▸ **EXERCISE PROMPT**
Print the lines of the material below word for word, starting at its first line and ending at the line that contains "Action: [71, 31]", with both of those lines included. Omit the pictures from your output.

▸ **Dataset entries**
^^^^^^^^^^^^^^^^
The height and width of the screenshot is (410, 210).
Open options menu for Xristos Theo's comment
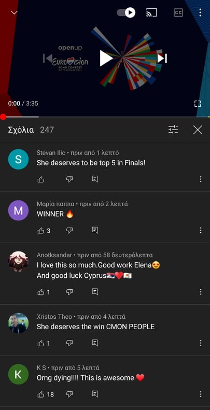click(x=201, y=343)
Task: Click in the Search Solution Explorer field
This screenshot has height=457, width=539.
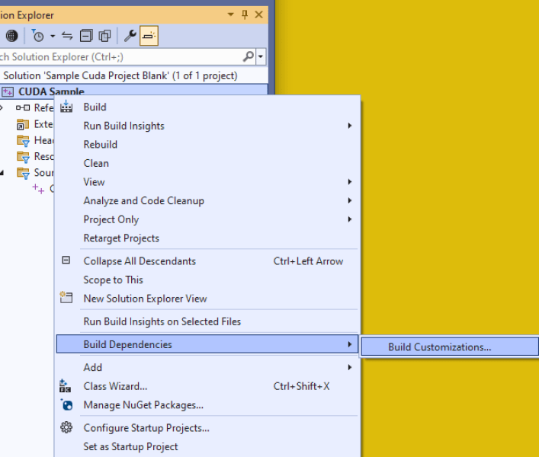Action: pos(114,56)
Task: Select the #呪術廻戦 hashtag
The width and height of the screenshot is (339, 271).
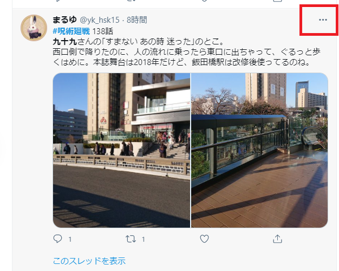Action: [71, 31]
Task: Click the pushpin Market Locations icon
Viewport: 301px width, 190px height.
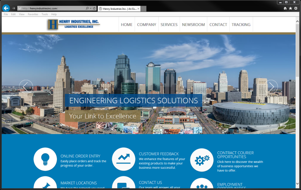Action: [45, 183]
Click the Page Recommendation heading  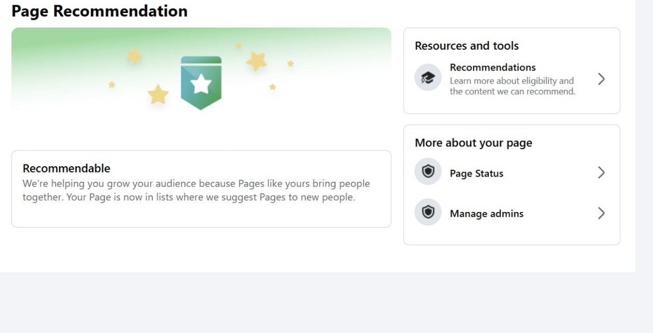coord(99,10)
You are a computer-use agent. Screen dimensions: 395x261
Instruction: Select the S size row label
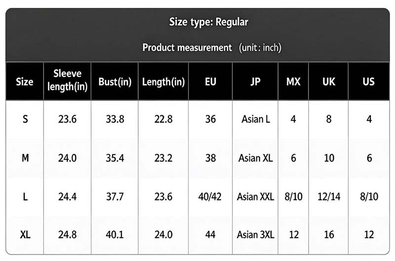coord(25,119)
^^^^^^^^^^^^^^^^
▸ **CORRECT OUTPUT**
The height and width of the screenshot is (410, 210).
Open options menu for Xristos Theo's comment
click(x=201, y=343)
Task: Click in the Search Solution Explorer field
This screenshot has height=457, width=539.
Action: pos(114,56)
Task: Select the #呪術廻戦 hashtag
The width and height of the screenshot is (339, 271).
Action: [71, 31]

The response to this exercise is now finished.